[Records of locating words and elements]

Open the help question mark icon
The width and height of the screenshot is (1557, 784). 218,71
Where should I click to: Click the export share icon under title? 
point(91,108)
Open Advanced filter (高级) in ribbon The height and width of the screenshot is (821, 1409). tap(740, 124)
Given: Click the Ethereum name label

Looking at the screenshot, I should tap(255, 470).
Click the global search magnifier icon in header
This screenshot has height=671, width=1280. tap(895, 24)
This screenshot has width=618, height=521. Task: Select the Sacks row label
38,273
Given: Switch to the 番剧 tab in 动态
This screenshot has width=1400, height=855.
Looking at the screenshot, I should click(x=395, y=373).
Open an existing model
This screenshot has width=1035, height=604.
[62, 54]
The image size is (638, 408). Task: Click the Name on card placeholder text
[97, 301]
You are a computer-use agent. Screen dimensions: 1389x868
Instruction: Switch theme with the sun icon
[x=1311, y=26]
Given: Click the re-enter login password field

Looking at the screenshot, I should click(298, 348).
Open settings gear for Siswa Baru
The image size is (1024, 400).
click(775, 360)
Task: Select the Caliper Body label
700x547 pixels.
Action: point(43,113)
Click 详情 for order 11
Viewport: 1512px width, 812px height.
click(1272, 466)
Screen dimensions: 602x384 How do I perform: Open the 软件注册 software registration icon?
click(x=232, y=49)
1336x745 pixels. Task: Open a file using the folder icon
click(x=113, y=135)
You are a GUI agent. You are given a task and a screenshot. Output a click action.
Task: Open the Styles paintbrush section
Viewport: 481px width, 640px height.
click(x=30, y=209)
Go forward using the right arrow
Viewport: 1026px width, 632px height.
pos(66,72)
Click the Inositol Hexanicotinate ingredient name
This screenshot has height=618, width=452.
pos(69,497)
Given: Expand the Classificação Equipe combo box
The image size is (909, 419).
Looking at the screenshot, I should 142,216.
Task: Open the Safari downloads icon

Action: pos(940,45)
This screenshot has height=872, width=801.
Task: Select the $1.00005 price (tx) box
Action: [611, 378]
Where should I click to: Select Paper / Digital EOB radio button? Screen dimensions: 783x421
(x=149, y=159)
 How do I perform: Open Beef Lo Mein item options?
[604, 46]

**WHAT THE TASK REQUIRES**. Please output the items from the line containing "Given: Click the Ethereum name label" down through the line containing "This screenshot has height=671, width=1280." as a two-column CSV with the headers item and answer. Give one row per item, put each value in a single quoted field, and replace line breaks with spaces.

**TASK OUTPUT**.
item,answer
"Given: Click the Ethereum name label","Looking at the screenshot, I should tap(255, 470)."
"Click the global search magnifier icon in header","This screenshot has height=671, width=1280. tap(895, 24)"